## Exercise instructions
Reproduce the records word for word, with nothing left out.

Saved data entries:
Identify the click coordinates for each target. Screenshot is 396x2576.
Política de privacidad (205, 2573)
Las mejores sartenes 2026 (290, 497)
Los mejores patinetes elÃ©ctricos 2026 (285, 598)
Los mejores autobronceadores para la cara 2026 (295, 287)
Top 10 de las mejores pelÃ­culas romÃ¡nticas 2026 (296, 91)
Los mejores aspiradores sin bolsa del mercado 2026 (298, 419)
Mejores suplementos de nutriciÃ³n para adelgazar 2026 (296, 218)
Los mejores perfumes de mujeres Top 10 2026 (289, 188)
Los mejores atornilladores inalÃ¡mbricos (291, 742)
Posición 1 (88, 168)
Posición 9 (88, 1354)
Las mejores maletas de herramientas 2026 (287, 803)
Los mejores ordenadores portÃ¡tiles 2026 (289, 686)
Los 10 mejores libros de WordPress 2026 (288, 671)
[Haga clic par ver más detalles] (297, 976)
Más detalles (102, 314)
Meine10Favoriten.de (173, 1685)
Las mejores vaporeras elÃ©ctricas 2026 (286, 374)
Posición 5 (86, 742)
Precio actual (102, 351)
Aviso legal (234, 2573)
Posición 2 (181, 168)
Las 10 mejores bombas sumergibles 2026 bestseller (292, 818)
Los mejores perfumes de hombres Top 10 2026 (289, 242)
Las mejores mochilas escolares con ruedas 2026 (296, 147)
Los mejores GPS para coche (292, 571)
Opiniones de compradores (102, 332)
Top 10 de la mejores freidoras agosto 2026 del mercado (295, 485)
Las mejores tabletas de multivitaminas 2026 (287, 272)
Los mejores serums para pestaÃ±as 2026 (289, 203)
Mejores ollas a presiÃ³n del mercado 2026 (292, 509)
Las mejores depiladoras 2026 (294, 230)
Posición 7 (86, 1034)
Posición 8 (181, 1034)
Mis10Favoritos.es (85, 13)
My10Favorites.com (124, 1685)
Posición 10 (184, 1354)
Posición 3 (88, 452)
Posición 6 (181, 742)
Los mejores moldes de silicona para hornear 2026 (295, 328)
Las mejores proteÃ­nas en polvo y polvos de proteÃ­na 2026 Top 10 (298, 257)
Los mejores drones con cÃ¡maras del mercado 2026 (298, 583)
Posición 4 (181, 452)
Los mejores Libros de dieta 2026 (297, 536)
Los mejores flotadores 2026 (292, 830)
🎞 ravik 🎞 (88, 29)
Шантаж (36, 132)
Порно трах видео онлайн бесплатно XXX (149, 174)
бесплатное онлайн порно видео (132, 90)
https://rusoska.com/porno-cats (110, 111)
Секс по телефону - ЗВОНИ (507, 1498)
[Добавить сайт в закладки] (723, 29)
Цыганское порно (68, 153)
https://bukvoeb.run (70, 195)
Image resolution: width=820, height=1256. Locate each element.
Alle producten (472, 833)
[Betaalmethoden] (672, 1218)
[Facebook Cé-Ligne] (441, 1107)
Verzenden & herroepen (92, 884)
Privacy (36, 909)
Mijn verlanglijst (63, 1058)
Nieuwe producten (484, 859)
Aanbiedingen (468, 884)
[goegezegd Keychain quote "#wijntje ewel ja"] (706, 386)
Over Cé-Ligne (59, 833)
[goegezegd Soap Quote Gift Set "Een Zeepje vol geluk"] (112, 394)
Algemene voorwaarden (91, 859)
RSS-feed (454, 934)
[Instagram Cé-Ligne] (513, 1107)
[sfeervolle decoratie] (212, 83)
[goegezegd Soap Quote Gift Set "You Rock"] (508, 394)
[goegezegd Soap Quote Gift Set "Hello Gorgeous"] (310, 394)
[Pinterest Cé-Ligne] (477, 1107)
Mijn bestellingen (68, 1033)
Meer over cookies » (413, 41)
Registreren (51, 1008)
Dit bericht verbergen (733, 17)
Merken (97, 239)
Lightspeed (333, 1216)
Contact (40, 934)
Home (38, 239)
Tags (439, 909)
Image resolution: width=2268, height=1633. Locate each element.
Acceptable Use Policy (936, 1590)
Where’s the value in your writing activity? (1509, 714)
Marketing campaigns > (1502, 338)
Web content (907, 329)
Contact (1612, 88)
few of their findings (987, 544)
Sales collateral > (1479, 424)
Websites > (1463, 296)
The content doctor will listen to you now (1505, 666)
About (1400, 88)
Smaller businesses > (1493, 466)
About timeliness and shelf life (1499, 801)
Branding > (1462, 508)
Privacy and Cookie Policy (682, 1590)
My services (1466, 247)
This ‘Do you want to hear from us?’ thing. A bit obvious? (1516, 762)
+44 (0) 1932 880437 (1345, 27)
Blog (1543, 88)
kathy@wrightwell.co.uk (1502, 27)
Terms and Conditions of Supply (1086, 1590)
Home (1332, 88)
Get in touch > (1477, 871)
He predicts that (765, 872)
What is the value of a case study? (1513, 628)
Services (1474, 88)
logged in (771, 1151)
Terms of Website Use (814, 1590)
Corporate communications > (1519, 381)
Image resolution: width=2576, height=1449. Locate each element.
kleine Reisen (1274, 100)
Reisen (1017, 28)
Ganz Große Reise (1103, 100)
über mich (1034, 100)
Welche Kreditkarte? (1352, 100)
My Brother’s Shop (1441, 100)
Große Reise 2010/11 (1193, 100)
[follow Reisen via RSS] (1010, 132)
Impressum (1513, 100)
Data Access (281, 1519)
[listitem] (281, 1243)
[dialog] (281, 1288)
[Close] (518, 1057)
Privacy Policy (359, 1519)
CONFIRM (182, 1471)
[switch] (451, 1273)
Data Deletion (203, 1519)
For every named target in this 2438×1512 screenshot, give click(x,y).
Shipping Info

## Solved problem
Identify the click coordinates for each target. Screenshot is 396x2576.
Política de privacidad (205, 2573)
Las mejores sartenes 2026 (290, 497)
Los mejores patinetes elÃ©ctricos 2026 (285, 598)
Los mejores autobronceadores para la cara 2026 (295, 287)
Top 10 de las mejores pelÃ­culas romÃ¡nticas 2026 (296, 91)
Los mejores aspiradores sin bolsa del mercado 2026 (298, 419)
Mejores suplementos de nutriciÃ³n para adelgazar 2026 (296, 218)
Los mejores perfumes de mujeres Top 10 2026 (289, 188)
Los mejores atornilladores inalÃ¡mbricos (291, 742)
Posición 1 (88, 168)
Posición 9 (88, 1354)
Las mejores maletas de herramientas 2026 (287, 803)
Los mejores ordenadores portÃ¡tiles 2026 (289, 686)
Los 10 mejores libros de WordPress 2026 (288, 671)
[Haga clic par ver más detalles] (297, 976)
Más detalles (102, 314)
Meine10Favoriten.de (173, 1685)
Las mejores vaporeras elÃ©ctricas 2026 (286, 374)
Posición 5 (86, 742)
Precio actual (102, 351)
Aviso legal (234, 2573)
Posición 2 (181, 168)
Las 10 mejores bombas sumergibles 2026 bestseller (292, 818)
Los mejores perfumes de hombres Top 10 2026 (289, 242)
Las mejores mochilas escolares con ruedas 2026 (296, 147)
Los mejores GPS para coche (292, 571)
Opiniones de compradores (102, 332)
Top 10 de la mejores freidoras agosto 2026 del mercado (295, 485)
Las mejores tabletas de multivitaminas 2026 (287, 272)
Los mejores serums para pestaÃ±as 2026 (289, 203)
Mejores ollas a presiÃ³n del mercado 2026 (292, 509)
Las mejores depiladoras 2026 (294, 230)
Posición 7 (86, 1034)
Posición 8 (181, 1034)
Mis10Favoritos.es (85, 13)
My10Favorites.com (124, 1685)
Posición 10 (184, 1354)
Posición 3 (88, 452)
Posición 6 (181, 742)
Los mejores moldes de silicona para hornear 2026 (295, 328)
Las mejores proteÃ­nas en polvo y polvos de proteÃ­na 2026 Top 10 (298, 257)
Los mejores drones con cÃ¡maras del mercado 2026 (298, 583)
Posición 4 (181, 452)
Los mejores Libros de dieta 2026 (297, 536)
Los mejores flotadores 2026 (292, 830)
🎞 ravik 🎞 (88, 29)
Шантаж (36, 132)
Порно трах видео онлайн бесплатно XXX (149, 174)
бесплатное онлайн порно видео (132, 90)
https://rusoska.com/porno-cats (110, 111)
Секс по телефону - ЗВОНИ (507, 1498)
[Добавить сайт в закладки] (723, 29)
Цыганское порно (68, 153)
https://bukvoeb.run (70, 195)
Image resolution: width=820, height=1256. Locate each element.
Alle producten (472, 833)
[Betaalmethoden] (672, 1218)
[Facebook Cé-Ligne] (441, 1107)
Verzenden & herroepen (92, 884)
Privacy (36, 909)
Mijn verlanglijst (63, 1058)
Nieuwe producten (484, 859)
Aanbiedingen (468, 884)
[goegezegd Keychain quote "#wijntje ewel ja"] (706, 386)
Over Cé-Ligne (59, 833)
[goegezegd Soap Quote Gift Set "Een Zeepje vol geluk"] (112, 394)
Algemene voorwaarden (91, 859)
RSS-feed (454, 934)
[Instagram Cé-Ligne] (513, 1107)
[sfeervolle decoratie] (212, 83)
[goegezegd Soap Quote Gift Set "You Rock"] (508, 394)
[goegezegd Soap Quote Gift Set "Hello Gorgeous"] (310, 394)
[Pinterest Cé-Ligne] (477, 1107)
Mijn bestellingen (68, 1033)
Meer over cookies » (413, 41)
Registreren (51, 1008)
Dit bericht verbergen (733, 17)
Merken (97, 239)
Lightspeed (333, 1216)
Contact (40, 934)
Home (38, 239)
Tags (439, 909)
Image resolution: width=2268, height=1633. Locate each element.
Acceptable Use Policy (936, 1590)
Where’s the value in your writing activity? (1509, 714)
Marketing campaigns > (1502, 338)
Web content (907, 329)
Contact (1612, 88)
few of their findings (987, 544)
Sales collateral > (1479, 424)
Websites > (1463, 296)
The content doctor will listen to you now (1505, 666)
About (1400, 88)
Smaller businesses > (1493, 466)
About timeliness and shelf life (1499, 801)
Branding > (1462, 508)
Privacy and Cookie Policy (682, 1590)
My services (1466, 247)
This ‘Do you want to hear from us?’ thing. A bit obvious? (1516, 762)
+44 (0) 1932 880437 (1345, 27)
Blog (1543, 88)
kathy@wrightwell.co.uk (1502, 27)
Terms and Conditions of Supply (1086, 1590)
Home (1332, 88)
Get in touch > (1477, 871)
He predicts that (765, 872)
What is the value of a case study? (1513, 628)
Services (1474, 88)
logged in (771, 1151)
Terms of Website Use (814, 1590)
Corporate communications > (1519, 381)
Image resolution: width=2576, height=1449. Locate each element.
kleine Reisen (1274, 100)
Reisen (1017, 28)
Ganz Große Reise (1103, 100)
über mich (1034, 100)
Welche Kreditkarte? (1352, 100)
My Brother’s Shop (1441, 100)
Große Reise 2010/11 (1193, 100)
[follow Reisen via RSS] (1010, 132)
Impressum (1513, 100)
Data Access (281, 1519)
[listitem] (281, 1243)
[dialog] (281, 1288)
[Close] (518, 1057)
Privacy Policy (359, 1519)
CONFIRM (182, 1471)
[switch] (451, 1273)
Data Deletion (203, 1519)
For every named target in this 2438×1512 screenshot, give click(x,y).
Shipping Info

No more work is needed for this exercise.